Extracted data =
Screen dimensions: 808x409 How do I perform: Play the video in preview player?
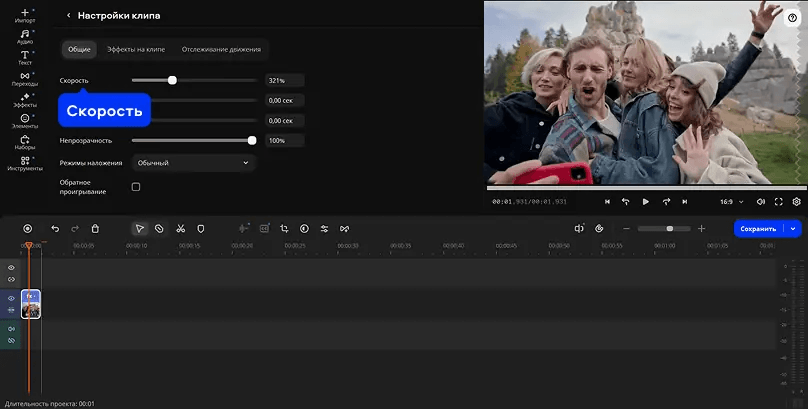point(645,201)
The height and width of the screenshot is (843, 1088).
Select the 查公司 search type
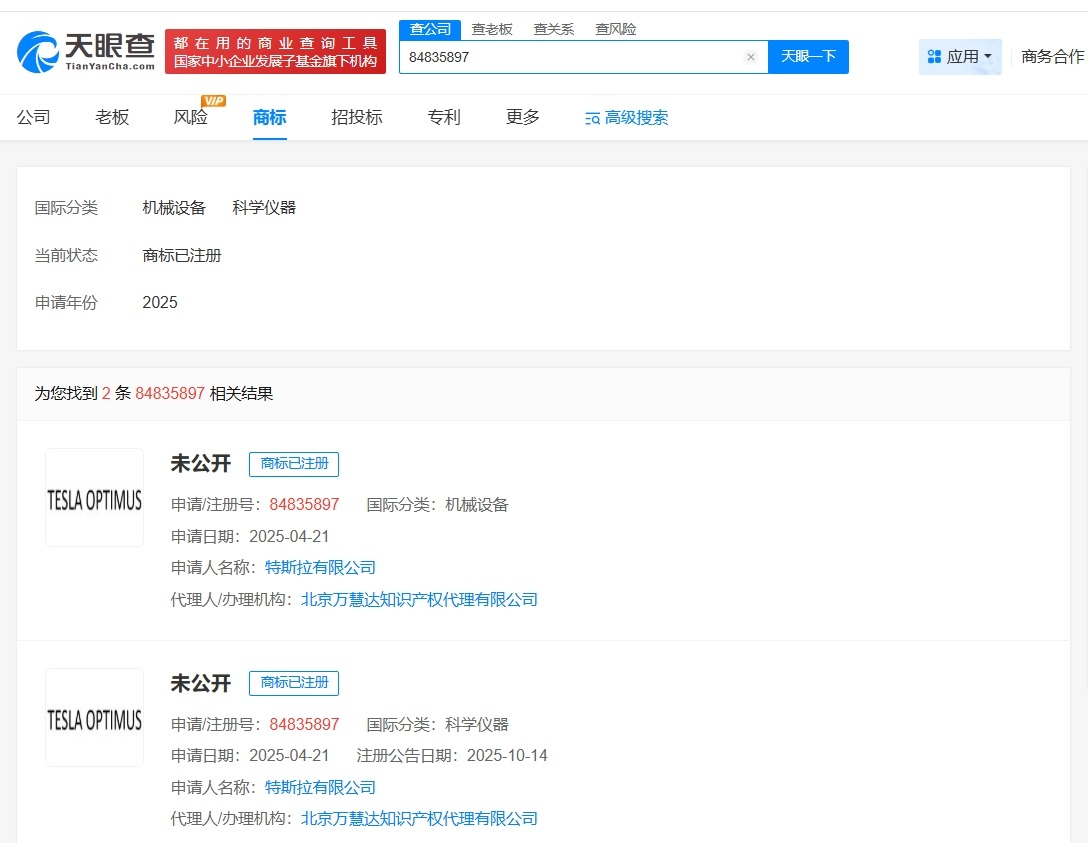[x=430, y=29]
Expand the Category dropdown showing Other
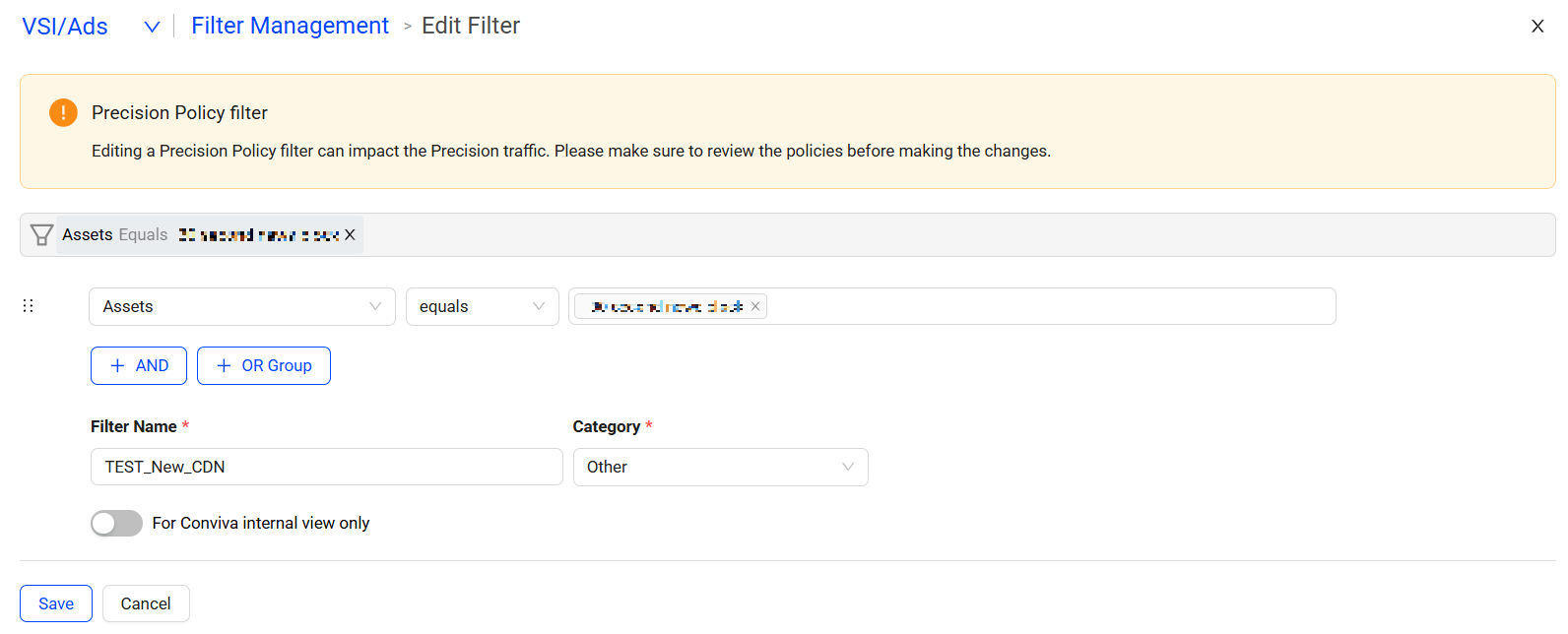This screenshot has width=1568, height=634. coord(720,468)
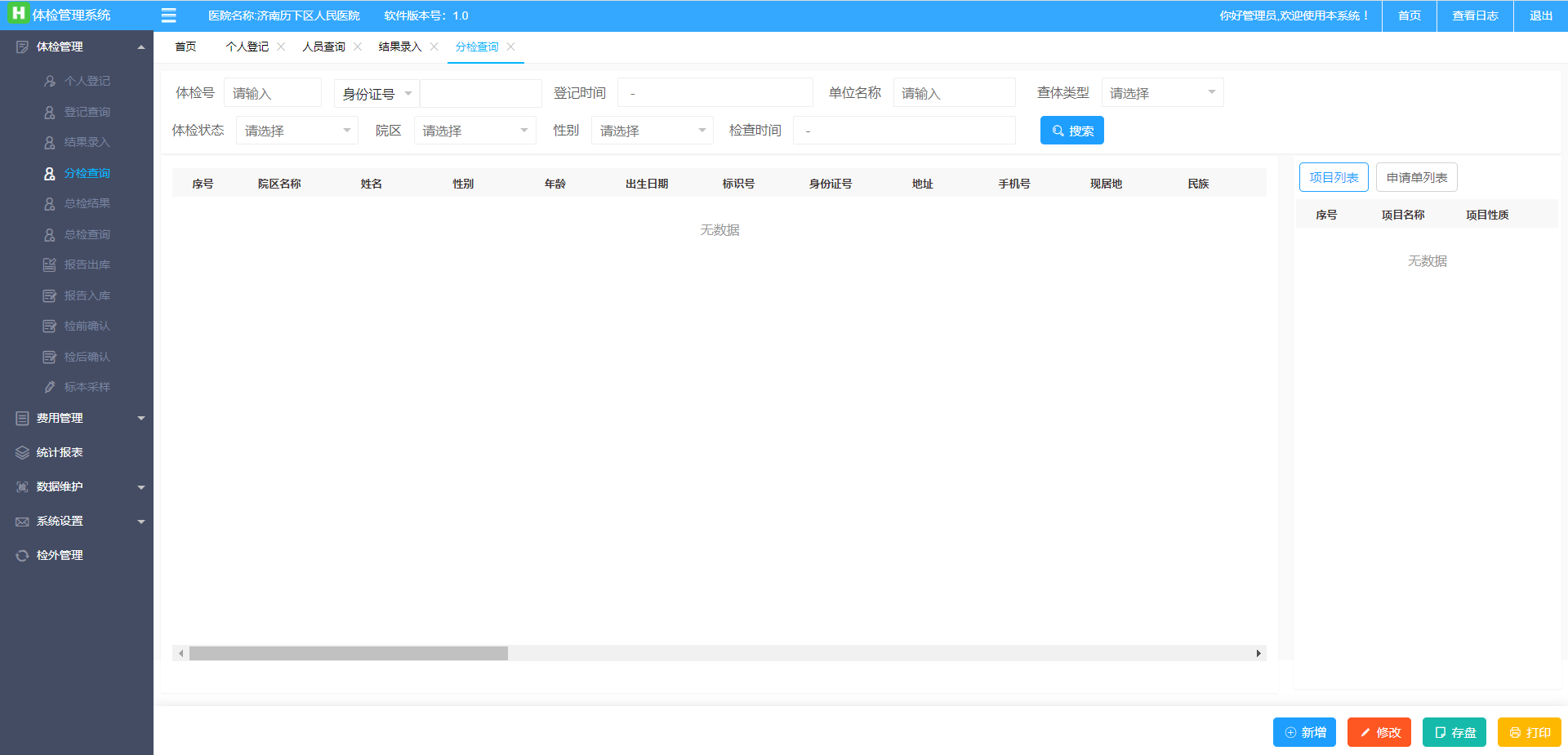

What to produce =
Quote every line of the records above verbatim, omitting the pictures from your answer.

Reply to the task =
Screen dimensions: 808x409 How do I perform: Play the video in preview player?
point(645,201)
The height and width of the screenshot is (843, 1088).
Select the 查公司 search type
[x=430, y=29]
Expand the Category dropdown showing Other
This screenshot has width=1568, height=634. coord(720,468)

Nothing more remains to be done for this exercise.